Vendo assim a fotografia é que percebo há quanto tempo nos acompanhamos.
Fui ter com ela. Descontraída. Antecipando a festa das duas.
A menina estava sentada na areia, sobre os joelhos, de costas para mim e para o mar de onde eu vinha. Parecia brincar com o seu castelo de areia. Mas quando nos olhámos nos olhos encontrei uns olhos intensos a engolir as próprias lágrimas. As mãos desesperadas, a construir um mundo que ela sabia em breve vir a desfazer-se. O corpo a resguardá-lo. O corpo a resguardá-la. O corpo, a representar uma peça. Encenação de uma menina que se dizia feliz. E o meu mito a desmoronar-se. E ela a dizer-me com os olhos que ninguém, ninguém tinha vindo ter com ela. Nunca ninguém. Até àquele dia. Que ela sempre esperara, por aquele dia. por um encontro assim.

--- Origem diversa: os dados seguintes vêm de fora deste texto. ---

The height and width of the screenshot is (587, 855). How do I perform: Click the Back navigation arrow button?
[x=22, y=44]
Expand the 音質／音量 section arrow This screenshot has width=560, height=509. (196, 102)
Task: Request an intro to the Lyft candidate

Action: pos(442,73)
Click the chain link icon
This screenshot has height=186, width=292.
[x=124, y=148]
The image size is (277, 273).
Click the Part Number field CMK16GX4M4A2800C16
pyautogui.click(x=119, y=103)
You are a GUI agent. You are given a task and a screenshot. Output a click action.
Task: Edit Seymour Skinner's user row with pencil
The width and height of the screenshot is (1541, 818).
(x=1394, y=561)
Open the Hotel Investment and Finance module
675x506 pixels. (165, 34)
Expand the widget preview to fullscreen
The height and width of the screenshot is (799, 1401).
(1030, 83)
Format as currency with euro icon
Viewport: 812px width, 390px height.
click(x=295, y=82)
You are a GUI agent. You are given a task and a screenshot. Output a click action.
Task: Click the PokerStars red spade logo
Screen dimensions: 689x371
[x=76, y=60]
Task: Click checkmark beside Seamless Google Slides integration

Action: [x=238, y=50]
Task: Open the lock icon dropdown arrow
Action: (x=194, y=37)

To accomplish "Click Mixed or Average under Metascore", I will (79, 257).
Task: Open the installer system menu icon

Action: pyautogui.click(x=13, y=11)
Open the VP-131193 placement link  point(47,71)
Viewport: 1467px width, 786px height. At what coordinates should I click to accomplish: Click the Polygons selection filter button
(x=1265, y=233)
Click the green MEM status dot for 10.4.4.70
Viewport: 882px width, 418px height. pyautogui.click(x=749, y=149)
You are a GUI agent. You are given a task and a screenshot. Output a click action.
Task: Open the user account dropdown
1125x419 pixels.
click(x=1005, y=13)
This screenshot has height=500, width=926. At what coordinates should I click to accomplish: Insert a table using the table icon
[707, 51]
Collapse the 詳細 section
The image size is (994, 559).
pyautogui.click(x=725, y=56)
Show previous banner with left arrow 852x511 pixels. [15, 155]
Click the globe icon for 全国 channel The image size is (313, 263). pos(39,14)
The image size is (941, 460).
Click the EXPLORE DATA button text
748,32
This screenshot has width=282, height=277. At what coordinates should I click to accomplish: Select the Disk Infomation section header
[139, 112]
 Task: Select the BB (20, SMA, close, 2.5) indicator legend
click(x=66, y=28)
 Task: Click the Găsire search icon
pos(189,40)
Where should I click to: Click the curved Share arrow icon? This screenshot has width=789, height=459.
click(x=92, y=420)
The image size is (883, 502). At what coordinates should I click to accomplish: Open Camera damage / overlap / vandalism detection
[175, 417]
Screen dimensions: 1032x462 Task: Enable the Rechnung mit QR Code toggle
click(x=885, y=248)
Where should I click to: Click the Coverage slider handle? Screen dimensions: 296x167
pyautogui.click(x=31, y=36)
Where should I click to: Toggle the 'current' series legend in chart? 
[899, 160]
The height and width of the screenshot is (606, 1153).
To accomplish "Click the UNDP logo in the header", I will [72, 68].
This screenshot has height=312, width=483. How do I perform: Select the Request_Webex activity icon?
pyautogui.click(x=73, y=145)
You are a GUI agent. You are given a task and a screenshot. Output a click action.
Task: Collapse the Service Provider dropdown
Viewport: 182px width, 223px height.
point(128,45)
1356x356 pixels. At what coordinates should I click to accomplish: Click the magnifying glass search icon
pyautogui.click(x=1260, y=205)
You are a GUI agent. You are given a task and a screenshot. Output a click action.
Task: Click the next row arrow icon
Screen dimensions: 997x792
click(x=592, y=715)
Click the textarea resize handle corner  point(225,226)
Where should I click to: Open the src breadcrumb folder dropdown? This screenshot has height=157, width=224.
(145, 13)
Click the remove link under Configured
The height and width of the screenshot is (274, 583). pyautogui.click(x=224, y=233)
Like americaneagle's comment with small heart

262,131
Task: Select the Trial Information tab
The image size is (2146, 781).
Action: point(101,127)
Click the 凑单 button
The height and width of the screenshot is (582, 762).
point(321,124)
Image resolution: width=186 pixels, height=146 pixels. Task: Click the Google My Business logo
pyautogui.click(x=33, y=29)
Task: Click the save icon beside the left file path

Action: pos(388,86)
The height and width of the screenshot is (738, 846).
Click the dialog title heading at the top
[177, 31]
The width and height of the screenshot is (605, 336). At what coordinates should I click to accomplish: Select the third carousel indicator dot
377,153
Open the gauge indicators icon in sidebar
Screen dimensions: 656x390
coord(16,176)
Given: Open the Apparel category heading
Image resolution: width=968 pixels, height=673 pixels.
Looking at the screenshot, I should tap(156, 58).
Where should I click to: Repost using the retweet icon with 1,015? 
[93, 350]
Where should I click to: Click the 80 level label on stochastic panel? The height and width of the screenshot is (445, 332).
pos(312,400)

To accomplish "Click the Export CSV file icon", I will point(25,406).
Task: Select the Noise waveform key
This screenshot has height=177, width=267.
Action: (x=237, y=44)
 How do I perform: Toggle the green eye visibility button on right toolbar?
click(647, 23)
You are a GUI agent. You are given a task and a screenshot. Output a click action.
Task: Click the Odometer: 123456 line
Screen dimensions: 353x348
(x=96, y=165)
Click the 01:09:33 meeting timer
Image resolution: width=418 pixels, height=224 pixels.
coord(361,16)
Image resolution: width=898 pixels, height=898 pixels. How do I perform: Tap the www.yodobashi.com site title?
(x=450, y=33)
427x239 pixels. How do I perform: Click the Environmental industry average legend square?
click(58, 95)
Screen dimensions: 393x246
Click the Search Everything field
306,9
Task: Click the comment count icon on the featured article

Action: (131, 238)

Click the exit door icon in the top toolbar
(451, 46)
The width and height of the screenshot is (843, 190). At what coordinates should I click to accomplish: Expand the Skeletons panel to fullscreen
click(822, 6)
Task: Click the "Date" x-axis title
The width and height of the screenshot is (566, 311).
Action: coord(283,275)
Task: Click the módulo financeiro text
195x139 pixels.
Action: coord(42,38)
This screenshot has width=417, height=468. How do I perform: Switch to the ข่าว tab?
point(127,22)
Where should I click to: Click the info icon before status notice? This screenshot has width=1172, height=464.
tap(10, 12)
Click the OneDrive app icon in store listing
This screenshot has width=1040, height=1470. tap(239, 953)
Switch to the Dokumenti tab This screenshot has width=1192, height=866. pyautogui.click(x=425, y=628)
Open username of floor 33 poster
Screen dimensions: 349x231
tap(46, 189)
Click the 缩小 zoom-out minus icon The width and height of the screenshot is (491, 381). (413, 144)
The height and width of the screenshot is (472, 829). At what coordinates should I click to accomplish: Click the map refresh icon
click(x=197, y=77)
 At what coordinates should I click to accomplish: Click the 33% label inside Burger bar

E eu sem saber o que dizer, o que fazer. As mãos estendidas, sem lhe conseguir tocar. Queria abraçá-la, mas não sabia como. Não fazia sentido. Só pelos nossos olhos, sem palavra alguma. E assim entrámos uma na outra. A beber lentamente o brilho de cada uma, pelos olhos uma da outra. Até o meu corpo se transformar em poça de água e ela saltar nela, nadar, rir e abraçar-me. A pele macia. Barriga na minha barriga. O calor dela. Uma pena infinita de a ter deixado tanto tempo só. E eu também tão só, tanto tempo. Deitei-me de costas. Ela enrolando-se no meu pescoço, por detrás. A recuperarmos o tempo. prometendo uma à outra encontrarmo-nos sempre. Nos nossos sonhos.